Sunday, May 25, 2014

Wolves, externalities and finding balance

Externalities are not something most of us understand or have ever had to concern ourselves about, until now.

The idea of putting a cost on carbon was just a small step toward helping us understand that an externality is a real cost that someone, somewhere has to burden.
The Yellowstone National Park - the
 return of wolves brought new
life to all aspects of the park.

Corporations and businesses of the world, including all those in Australia, have for centuries cheerfully ignored, to the benefit of their bank balances, the real cost of externalities.

Of course, it is unfair and irresponsible, to lump responsibility for ignoring externalities upon only business, as individuals, you and me, are equally liable for how the machine, that is the economy, works as we are also intimate players in the activity.

Speaking on a panel at Shepparton’s Eastbank before the naming of the winner of the 2014 Indigenous Ceramic Arts Award, Arts Victoria’s Liz Little said “Everything affects everything else”.

Liz was obviously speaking about art, but she could have been talking about externalities for everything we do clearly impacts everything else.

A clear and obvious example of that comes from America’s Yellowstone National Park where wolves, which had been missing for 70 years, were reintroduced in 1995.
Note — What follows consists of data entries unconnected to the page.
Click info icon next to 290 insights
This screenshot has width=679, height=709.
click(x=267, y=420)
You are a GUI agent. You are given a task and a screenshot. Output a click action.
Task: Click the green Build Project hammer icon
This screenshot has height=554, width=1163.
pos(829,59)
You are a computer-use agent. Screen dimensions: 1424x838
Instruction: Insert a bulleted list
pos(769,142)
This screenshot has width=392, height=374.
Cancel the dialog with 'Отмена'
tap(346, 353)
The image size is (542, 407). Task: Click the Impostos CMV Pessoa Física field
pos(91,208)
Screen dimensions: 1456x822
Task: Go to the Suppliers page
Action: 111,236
Although a predator, the wolves controlled the size of deer herds, forced them to different parts of the park, allowing amazing regrowth or trees, plants and shrubs encouraging the return of birdlife; beavers began damming streams and rivers again encouraging the return of various species that thrived in the pools; and balance was returning to the park.

Ms Little wasn’t talking about wolves in Yellowstone Park and nor was she talking about externalities when she said “Everything affects everything else”, but her comment was prescient.
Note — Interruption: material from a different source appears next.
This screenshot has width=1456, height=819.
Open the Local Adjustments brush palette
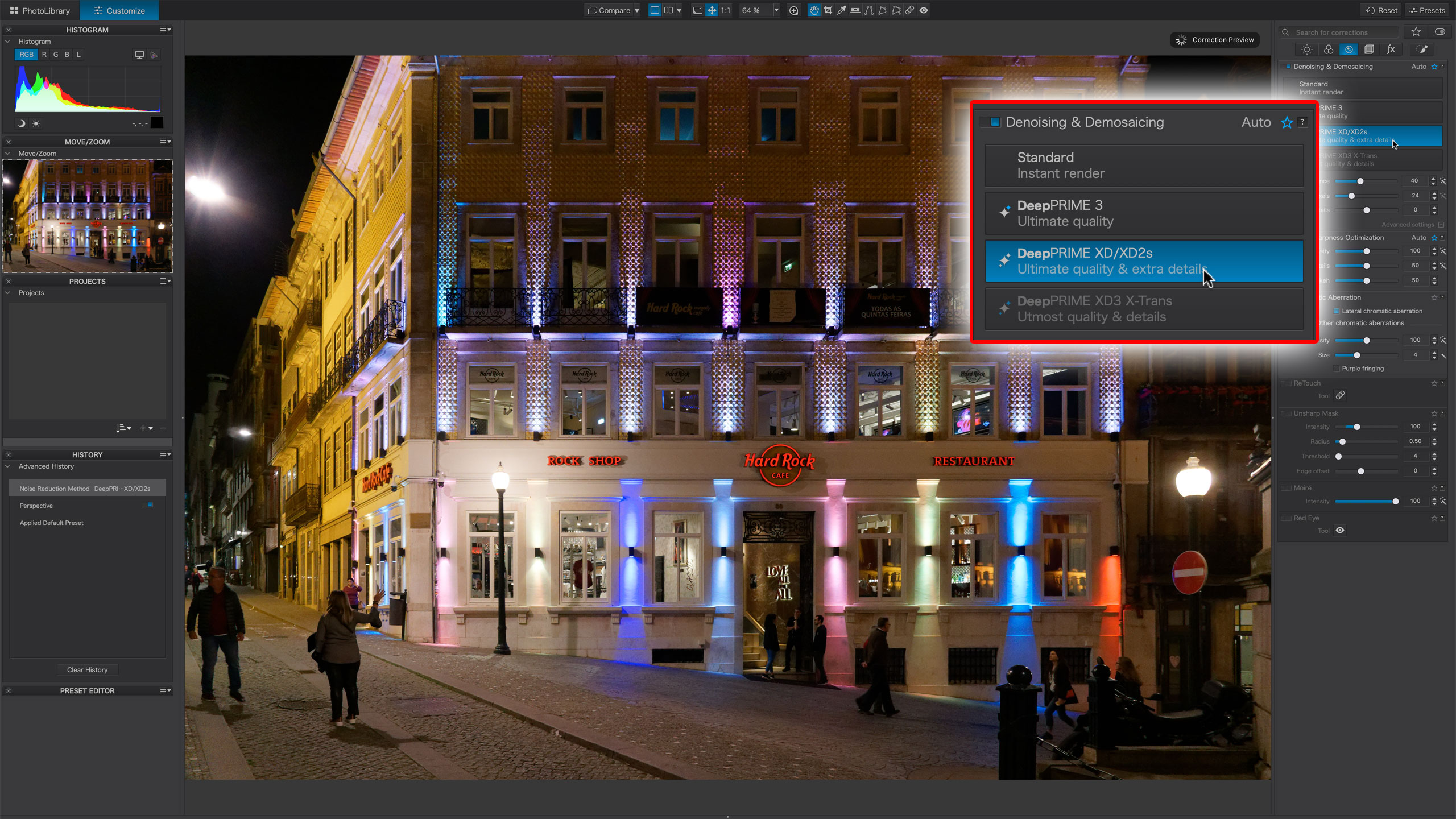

Her truism takes us direct to the problem and until we are prepared to put a cost on our externalities, those things we dump in our atmosphere, our oceans, our rivers and many landfills, we will continue to soil our own nest, making it ultimately unliveable.

Australia’s “great big new tax” (the carbon tax) was a first, and timid step toward seeing people here at least acknowledging that “Everything affects everything else”.

It was also a somewhat apprehensive move toward having us understand the real costs, financial and otherwise, of externalities and the complication of ignoring the rather brutal reality that “Everything affects everything else”.

Solutions to this dilemma are straightforward and simple, but as they require significant changes to our behaviour they are not socially palatable.

However, necessity will soon override any reservations as our abuse of those externalities will brings changes to what we see as normal.

Maybe it is time we familiarized ourselves with the idea behind the Yellowstone Park wolves and brought the balance back into our lives.